Building Standards Act
The Building Standards Act provides regulations with respect to construction of a building, including regulations with respect to its use and the ratio of its total floor area to its site area.
Under the Building Standards Act, the appropriate local government authority must approve construction work for a building before the work commences. Furthermore, a completion inspection of the building by the appropriate local government authority is required upon completion of work.
Under the Soil Contamination Countermeasures Act, if a manufacturing factory that uses certain hazardous materials ceases its operations, the owner, manager or occupant of the land (the landowner) must examine the land and test for contaminants. In addition, in the case of the development of a large area of land (at least 3,000 m²), the developer must notify the appropriate local government authority at least 30 days before any change is made to the land. After receiving this notice, if the authority determines that the land may be contaminated in the manner designated by the Soil Contamination Countermeasures Act, it may order the landowner to investigate. The local government authority may also order a landowner to examine land and conduct testing for contaminants if it determines that the land may harm the health of inhabitants in the neighbourhood through underground water or otherwise in the manner designated by the Soil Contamination Countermeasures Act. If the result of an examination of the land reveals that the relevant regulations have not been met, local government authorities will designate the land as a contaminated area and require appropriate measures, including cleaning up the land, to prevent public health from being impaired.
Stamp taxes, registration and licence taxes, and real estate acquisition taxes apply when the ownership title of real estate is transferred.
Stamp taxes are paid by affixing a revenue stamp on a taxable document.
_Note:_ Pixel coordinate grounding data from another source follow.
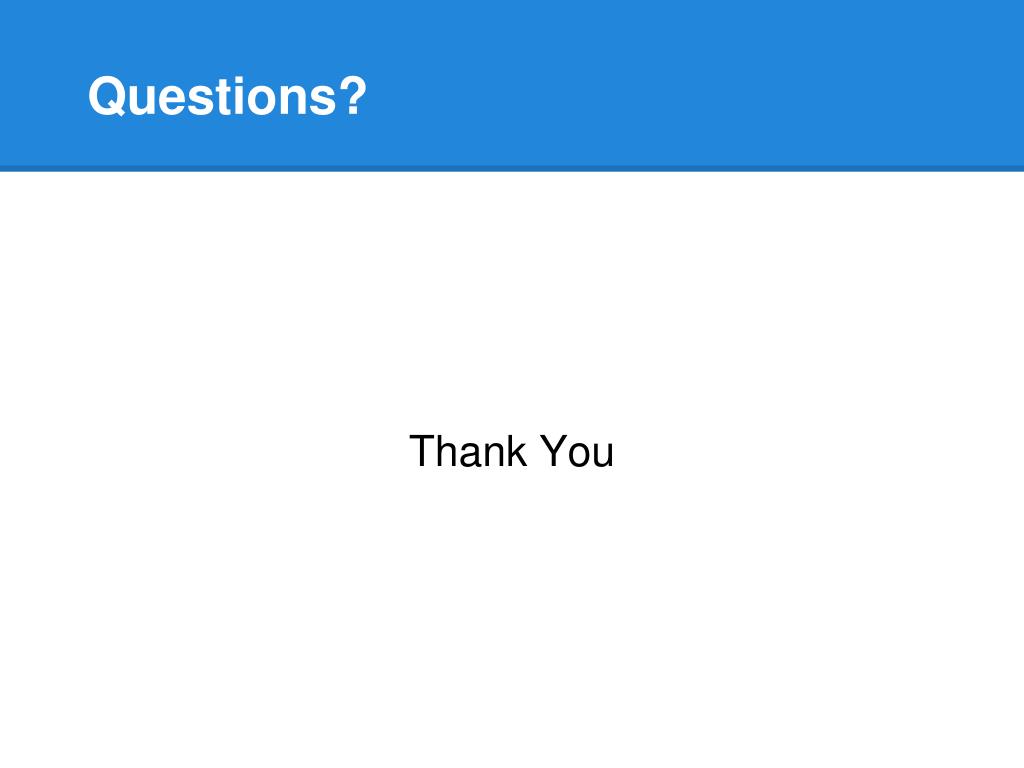Click the blue header margin before the title
The image size is (1024, 768).
[x=42, y=97]
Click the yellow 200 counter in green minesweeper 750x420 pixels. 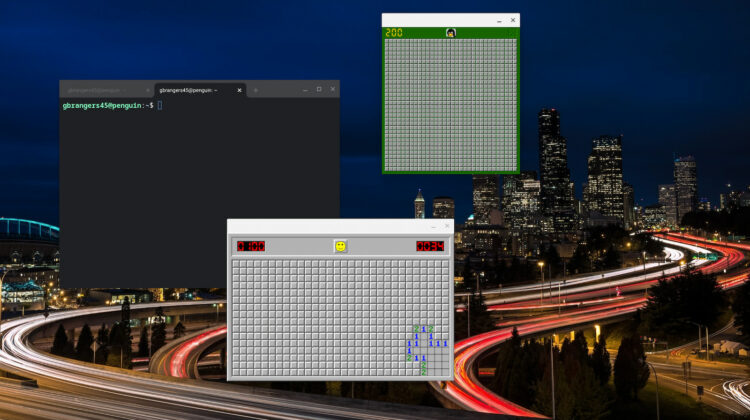[394, 33]
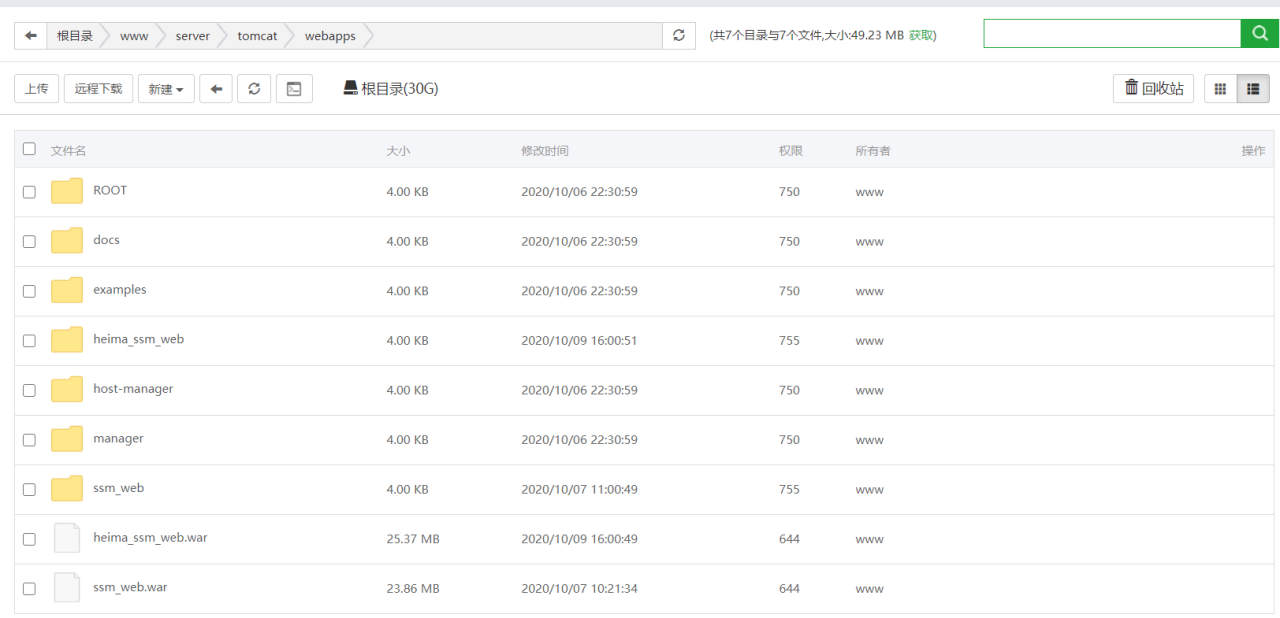Open the 回收站 recycle bin

point(1153,89)
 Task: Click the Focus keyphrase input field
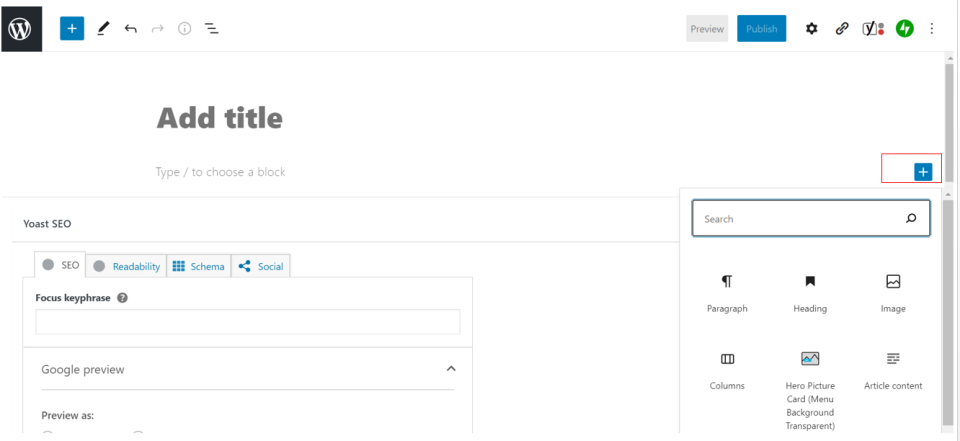pos(247,322)
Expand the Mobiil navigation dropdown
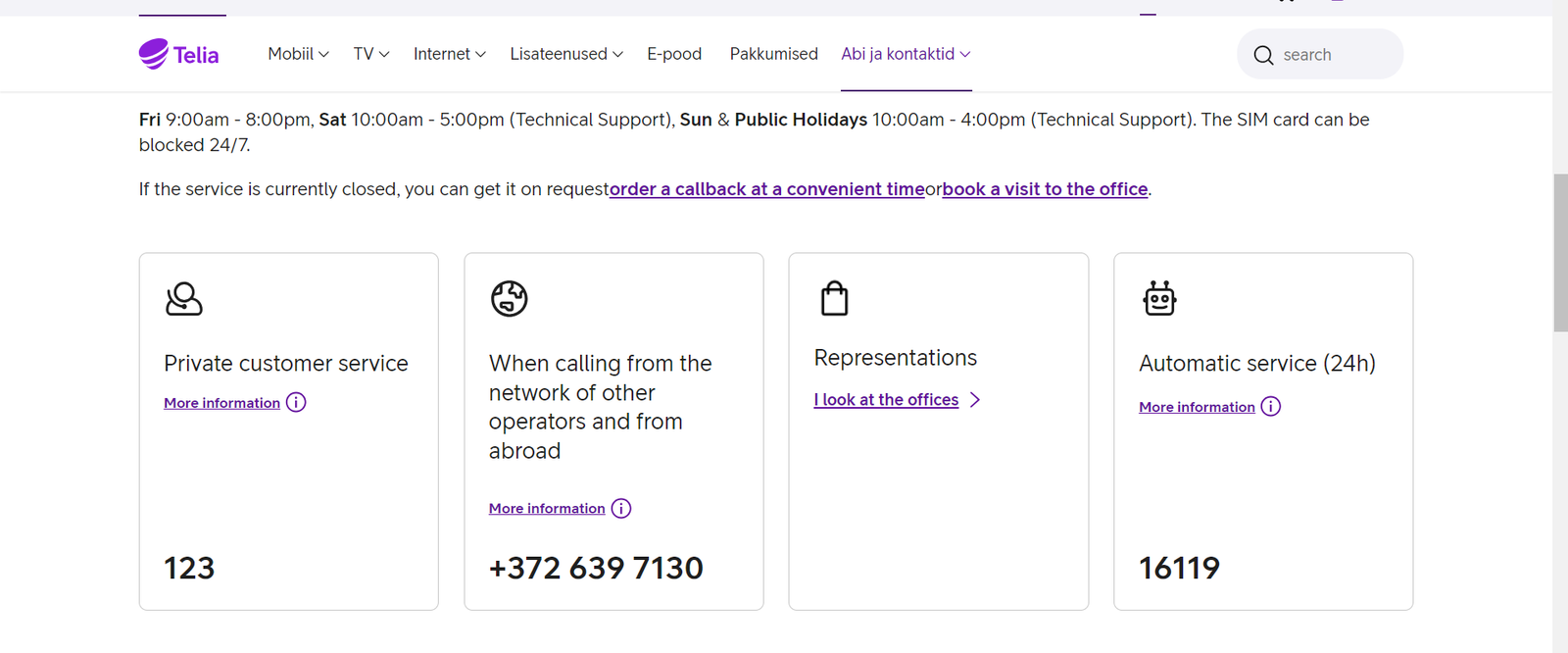1568x653 pixels. pyautogui.click(x=297, y=54)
An agreement to transfer the ownership title to real estate requires a stamp tax of progressive amounts generally ranging from ¥200 to ¥600,000, based on the purchase price provided in the agreement. A range from ¥200 to ¥480,000 will apply to an agreement entered into between 1 April 2014 and 31 March 2020.
Registration and licence taxes are imposed when registering certain matters with respect to real estate with the appropriate local registry. The tax rate to register a transfer of ownership title to buildings is generally 2 per cent. A rate of 1.5 per cent will apply to a registration regarding a transfer of land occurring between 1 April 2013 and 31 March 2021, and a rate of 0.3 per cent will apply to a transfer of ownership title to certain qualified residential buildings that are acquired by an individual by 31 March 2020, to be used for residential purposes.
Real estate acquisition taxes are imposed on a purchaser of real estate at a rate of 3 per cent (for land and for residential buildings), or 4 per cent (for non-residential buildings); provided that the reduced tax rate of 1.5 per cent will apply to residential lands that are acquired by 31 March 2021.
Transfer to a TMK
If a TMK acquires real estate and meets certain requirements, it may qualify for the following tax benefits:
- the registration and licence taxes to register the acquisition until 31 March 2021 will be reduced to 1.3 per cent; and
- the real estate acquisition tax rate is currently two-fifths of the original rate, and this reduced rate will apply until 31 March 2021.
Transfer of trust beneficial interest
Using a trust structure where the trustee holds ownership title to real estate provides certain tax benefits. Stamp taxes for real estate trust agreements and for sale and purchase agreements for a trust beneficial interest in real estate is ¥200, which is substantially less than stamp taxes for a sale and purchase agreement of the real estate itself. While registration and licence taxes and real estate acquisition taxes will be imposed on the purchaser of real estate, the following reduced registration and licence taxes will be imposed on real estate being placed in trust, and on a trust beneficial interest in real estate being transferred from the initial holder to the purchaser:
- on placing the real estate in trust: 0.3 per cent (for land), or 0.4 per cent (for buildings); and
- on the transfer of the trust beneficial interest: ¥1,000 for each building and piece of land.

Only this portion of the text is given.